In the present study, the prevalence of free-living amoebae and Acanthamoeba spp. in hospital dust from ENT, chemotherapy, and hemodialysis wards was 72.5% and 52.5%, respectively. The lowest rate of Acanthamoeba pollution was reported in the hemodialysis ward in the center of the city, while the highest rates were found in the ENT and chemotherapy wards, which lacked adequate health facilities. Also, water purification devices and sterilization/disinfection of hemodialysis ward were performed daily.
In previous studies, the prevalence of free-living amoebae in the immunodeficiency wards of hospitals was reported to be 52.9% (17) and 42.8% (18) in Tehran, Iran, respectively. On the other hand, the prevalence of Acanthamoeba spp. in hospital dust samples from Brazil was reported to be 23% (19), which is lower than the present study. Variations in geographic conditions, climate, and health facilities affect the incidence of Acanthamoeba. Kashan is a city situated near the desert. This region has low levels of rainfall and seasonal wind storms, which are followed by extreme dust storms. These conditions facilitate an increase in Acanthamoeba pollution and can explain the high prevalence of this parasite in our study.
The results of the present study showed that stagnant water samples were highly polluted with free-living amoebae. This finding is similar to the results of previous studies (80% - 88%) (10, 20). Moreover, in the current study, the prevalence of Acanthamoeba spp. in stagnant water samples was 50%, which is higher than the rates reported by other researchers from Iran (43%) (20) and Turkey (21%) (21).
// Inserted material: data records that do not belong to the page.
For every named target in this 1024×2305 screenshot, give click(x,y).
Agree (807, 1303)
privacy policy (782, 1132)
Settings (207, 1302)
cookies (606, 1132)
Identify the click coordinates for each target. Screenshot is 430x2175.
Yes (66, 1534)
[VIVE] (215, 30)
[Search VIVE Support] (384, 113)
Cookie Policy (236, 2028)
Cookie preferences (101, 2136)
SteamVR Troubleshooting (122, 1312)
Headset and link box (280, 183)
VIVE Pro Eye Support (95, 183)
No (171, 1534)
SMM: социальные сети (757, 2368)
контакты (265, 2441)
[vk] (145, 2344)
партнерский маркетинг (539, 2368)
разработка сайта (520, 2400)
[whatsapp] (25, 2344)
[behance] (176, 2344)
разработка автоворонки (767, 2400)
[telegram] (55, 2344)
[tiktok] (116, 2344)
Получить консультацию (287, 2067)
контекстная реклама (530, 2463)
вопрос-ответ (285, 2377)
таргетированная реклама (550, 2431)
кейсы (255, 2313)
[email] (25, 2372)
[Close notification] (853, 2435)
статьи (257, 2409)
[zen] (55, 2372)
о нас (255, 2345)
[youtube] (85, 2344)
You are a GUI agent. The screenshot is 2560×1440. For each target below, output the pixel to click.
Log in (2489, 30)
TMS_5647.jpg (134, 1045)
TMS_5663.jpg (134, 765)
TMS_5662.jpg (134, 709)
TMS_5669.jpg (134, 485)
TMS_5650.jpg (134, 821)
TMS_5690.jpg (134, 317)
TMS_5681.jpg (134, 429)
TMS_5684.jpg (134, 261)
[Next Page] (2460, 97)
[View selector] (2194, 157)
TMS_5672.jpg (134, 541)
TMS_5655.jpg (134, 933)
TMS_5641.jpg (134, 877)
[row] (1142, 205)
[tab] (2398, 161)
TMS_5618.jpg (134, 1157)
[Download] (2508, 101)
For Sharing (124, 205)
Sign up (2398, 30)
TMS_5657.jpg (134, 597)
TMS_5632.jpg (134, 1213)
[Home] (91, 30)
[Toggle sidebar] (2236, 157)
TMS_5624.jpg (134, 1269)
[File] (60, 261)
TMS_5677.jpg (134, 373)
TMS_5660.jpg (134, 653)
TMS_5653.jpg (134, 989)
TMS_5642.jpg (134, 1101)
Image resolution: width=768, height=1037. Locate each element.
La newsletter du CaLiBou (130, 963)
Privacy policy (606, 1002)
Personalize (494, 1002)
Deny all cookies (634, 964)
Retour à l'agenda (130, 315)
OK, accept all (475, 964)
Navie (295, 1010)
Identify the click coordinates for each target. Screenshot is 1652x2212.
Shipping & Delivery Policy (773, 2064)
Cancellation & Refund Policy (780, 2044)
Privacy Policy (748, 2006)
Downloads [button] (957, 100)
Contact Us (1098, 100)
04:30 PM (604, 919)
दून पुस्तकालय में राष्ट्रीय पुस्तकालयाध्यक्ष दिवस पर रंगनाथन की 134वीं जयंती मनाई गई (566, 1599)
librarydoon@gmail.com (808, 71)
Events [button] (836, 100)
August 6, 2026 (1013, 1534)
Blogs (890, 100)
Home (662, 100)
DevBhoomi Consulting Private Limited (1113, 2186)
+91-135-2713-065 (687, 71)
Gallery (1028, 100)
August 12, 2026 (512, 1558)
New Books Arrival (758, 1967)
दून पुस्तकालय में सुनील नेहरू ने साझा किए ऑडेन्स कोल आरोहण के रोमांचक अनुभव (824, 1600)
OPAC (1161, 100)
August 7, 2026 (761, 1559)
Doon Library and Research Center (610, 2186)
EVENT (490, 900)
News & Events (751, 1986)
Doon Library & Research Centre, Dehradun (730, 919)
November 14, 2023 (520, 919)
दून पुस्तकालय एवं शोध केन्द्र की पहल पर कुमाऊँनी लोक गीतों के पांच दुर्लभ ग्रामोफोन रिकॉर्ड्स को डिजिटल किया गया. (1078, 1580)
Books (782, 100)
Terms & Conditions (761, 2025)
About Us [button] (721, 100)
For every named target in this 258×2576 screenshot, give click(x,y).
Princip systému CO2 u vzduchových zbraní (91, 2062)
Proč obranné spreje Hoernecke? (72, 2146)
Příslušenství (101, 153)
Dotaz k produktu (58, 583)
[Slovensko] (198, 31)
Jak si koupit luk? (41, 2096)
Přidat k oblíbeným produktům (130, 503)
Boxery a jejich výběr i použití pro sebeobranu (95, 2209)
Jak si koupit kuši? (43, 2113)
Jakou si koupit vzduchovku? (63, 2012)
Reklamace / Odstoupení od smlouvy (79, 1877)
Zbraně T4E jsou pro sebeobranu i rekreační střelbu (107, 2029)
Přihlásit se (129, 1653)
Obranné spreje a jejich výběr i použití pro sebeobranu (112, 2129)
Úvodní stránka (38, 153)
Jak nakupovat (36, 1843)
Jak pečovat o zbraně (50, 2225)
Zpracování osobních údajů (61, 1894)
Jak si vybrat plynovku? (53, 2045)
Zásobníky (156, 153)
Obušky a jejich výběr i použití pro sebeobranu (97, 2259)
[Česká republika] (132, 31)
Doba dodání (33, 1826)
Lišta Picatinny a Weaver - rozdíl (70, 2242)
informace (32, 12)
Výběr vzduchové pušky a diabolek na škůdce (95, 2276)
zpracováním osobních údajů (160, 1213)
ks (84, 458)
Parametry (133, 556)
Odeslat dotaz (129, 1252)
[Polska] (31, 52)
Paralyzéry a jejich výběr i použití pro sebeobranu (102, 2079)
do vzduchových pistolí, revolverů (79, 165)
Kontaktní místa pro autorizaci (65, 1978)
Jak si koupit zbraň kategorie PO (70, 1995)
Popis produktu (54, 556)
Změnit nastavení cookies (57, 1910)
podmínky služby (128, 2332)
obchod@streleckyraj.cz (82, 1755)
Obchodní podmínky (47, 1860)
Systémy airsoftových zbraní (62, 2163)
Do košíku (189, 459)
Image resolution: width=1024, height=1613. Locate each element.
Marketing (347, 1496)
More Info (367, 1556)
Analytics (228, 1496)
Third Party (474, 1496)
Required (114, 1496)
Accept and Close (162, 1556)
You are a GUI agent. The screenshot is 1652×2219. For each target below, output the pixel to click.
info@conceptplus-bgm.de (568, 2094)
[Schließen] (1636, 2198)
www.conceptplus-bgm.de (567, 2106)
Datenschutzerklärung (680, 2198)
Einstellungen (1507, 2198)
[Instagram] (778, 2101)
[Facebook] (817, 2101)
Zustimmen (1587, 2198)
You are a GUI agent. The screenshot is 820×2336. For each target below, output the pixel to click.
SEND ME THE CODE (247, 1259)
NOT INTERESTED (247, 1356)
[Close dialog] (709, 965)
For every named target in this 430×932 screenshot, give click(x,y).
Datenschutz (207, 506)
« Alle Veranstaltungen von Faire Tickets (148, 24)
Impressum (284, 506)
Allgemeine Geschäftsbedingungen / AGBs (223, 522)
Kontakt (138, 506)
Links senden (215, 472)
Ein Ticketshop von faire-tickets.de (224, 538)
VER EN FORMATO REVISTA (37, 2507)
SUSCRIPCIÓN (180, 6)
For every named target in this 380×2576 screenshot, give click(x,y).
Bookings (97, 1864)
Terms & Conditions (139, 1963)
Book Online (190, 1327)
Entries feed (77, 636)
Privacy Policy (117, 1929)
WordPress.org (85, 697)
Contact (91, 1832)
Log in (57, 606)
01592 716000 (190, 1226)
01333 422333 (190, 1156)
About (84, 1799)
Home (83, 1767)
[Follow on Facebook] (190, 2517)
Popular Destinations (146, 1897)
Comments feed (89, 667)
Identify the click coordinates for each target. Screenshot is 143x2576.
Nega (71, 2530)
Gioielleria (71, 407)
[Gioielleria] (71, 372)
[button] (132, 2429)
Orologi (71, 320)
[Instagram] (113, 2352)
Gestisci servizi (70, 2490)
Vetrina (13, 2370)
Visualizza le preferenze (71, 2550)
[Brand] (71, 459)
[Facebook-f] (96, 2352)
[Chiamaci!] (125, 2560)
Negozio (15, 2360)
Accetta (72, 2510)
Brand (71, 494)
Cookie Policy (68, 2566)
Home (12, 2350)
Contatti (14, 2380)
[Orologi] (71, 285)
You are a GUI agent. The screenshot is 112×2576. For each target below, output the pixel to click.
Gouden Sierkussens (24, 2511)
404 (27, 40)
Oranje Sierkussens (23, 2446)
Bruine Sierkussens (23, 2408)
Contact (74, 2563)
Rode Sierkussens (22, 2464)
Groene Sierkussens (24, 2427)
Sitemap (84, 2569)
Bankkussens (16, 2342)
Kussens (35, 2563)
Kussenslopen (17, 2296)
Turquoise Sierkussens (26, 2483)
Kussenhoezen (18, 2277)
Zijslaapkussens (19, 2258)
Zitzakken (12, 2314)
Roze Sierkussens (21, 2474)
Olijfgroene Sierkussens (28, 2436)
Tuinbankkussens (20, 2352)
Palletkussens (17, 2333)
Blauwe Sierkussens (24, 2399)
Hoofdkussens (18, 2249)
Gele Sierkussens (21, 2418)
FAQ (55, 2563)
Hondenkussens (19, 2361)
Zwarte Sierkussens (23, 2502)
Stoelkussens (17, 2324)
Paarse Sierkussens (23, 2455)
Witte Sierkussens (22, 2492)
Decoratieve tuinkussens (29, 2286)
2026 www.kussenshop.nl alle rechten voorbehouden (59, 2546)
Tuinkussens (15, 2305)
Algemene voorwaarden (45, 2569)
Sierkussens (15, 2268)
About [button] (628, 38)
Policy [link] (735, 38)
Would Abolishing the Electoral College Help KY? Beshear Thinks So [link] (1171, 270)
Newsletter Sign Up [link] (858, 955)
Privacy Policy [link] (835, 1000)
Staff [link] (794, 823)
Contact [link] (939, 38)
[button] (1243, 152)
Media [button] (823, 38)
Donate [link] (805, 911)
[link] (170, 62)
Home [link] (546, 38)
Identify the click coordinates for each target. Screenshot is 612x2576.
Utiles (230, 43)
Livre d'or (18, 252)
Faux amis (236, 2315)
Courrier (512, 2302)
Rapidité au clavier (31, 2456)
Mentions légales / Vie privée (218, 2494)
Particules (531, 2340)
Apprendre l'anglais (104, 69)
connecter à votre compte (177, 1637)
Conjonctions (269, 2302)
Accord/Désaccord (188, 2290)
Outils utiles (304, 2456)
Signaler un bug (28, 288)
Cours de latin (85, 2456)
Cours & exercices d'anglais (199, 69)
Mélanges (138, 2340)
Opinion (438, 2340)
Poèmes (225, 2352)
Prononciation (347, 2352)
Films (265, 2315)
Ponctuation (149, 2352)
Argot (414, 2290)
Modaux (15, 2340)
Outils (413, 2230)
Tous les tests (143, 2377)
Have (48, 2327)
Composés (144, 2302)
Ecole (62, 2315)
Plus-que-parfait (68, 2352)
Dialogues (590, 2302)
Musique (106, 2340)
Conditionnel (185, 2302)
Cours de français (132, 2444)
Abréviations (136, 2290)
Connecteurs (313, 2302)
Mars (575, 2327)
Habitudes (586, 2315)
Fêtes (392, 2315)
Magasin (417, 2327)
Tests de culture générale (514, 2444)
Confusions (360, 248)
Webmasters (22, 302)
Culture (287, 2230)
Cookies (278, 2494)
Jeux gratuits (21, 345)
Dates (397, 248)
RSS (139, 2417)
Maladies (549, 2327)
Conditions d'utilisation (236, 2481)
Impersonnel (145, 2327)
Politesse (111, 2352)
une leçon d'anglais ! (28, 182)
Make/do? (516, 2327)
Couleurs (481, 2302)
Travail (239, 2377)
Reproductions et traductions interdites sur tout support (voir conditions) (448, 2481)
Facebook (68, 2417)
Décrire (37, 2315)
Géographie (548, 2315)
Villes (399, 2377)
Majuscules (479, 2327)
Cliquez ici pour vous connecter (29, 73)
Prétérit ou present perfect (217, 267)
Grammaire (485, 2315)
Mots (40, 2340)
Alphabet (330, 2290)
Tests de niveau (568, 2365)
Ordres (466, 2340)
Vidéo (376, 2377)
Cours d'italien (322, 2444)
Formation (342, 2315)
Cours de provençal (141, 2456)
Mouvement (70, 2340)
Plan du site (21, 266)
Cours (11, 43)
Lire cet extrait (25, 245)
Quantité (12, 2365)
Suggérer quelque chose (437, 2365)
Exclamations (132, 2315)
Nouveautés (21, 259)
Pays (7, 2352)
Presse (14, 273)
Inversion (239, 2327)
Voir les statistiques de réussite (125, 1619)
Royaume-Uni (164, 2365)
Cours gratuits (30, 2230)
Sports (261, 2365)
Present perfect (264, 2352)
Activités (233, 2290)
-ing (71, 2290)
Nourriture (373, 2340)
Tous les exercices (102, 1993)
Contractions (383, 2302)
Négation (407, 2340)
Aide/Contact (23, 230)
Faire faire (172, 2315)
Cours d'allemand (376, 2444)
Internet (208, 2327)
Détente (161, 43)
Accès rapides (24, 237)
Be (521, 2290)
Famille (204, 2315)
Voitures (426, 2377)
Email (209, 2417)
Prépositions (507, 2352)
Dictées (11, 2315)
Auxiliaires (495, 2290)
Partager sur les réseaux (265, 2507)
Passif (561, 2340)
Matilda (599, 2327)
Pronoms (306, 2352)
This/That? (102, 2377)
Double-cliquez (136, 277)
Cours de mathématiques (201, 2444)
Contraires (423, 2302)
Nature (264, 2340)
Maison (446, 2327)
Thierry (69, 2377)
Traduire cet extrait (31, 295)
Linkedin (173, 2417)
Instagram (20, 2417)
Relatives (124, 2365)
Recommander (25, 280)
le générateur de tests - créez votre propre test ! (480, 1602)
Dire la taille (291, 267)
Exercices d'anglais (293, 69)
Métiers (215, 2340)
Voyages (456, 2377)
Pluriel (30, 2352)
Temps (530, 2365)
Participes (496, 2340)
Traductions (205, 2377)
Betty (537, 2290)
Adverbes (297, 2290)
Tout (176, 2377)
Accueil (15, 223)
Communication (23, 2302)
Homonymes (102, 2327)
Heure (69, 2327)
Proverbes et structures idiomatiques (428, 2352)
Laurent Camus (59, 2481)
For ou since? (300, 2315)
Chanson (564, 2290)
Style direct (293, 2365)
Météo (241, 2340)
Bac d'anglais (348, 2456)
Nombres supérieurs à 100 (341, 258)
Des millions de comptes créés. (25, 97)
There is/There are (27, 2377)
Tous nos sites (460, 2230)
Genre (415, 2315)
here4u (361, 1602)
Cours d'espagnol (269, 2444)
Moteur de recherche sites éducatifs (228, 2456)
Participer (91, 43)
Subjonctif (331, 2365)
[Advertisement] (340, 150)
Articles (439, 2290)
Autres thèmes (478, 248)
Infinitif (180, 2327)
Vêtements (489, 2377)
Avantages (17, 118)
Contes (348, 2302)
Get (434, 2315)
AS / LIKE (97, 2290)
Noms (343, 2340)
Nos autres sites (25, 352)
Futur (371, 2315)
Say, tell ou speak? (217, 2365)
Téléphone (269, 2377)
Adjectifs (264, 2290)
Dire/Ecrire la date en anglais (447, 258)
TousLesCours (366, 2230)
Furthermore, the results of sequencing revealed that most Acanthamoeba isolates belonged to T4 genotypes, followed by T5. In the present study, T4, T5, and T11 genotypes were identified in the soil. Another researcher has reported T3, T4, T5, and T11 genotypes in the soil of Iran (14). Reyes-Batlle et al. also found T4, T2, and T11 genotypes in soil samples from Spain (22).
In the present study, T4, T5, T2, and T7 genotypes were isolated from hospital dust samples in Kashan. In addition, Niyyati found T4, T5, and T11 genotypes in hospital dust (9). All stagnant water samples belonged to T4 genotypes, which is in agreement with the results of previous studies (23, 24). Maghsood et al. also reported Acanthamoeba T4 and T2 genotypes in clinical isolates (25). Acanthamoeba spp. seems to be responsible for an increase in fatal diseases, such as amoebic encephalitis (26). Furthermore, Acanthamoeba T4 genotype is pathogenic and predominantly associated with amoebic keratitis (4, 27).
6. Conclusions
The results of this study showed that the prevalence of free-living amoebae and Acanthamoeba spp. in environmental sources, including soil, hospital dust, and stagnant water was higher in Kashan, compared to other areas of Iran and other countries. The most important Acanthamoeba genotype was T4 in the hospital dust samples of the immunodeficiency ward. This organism is pathogenic and responsible for amebic keratitis and GAE; therefore, health education and sanitation services are recommended for the prevention of these diseases.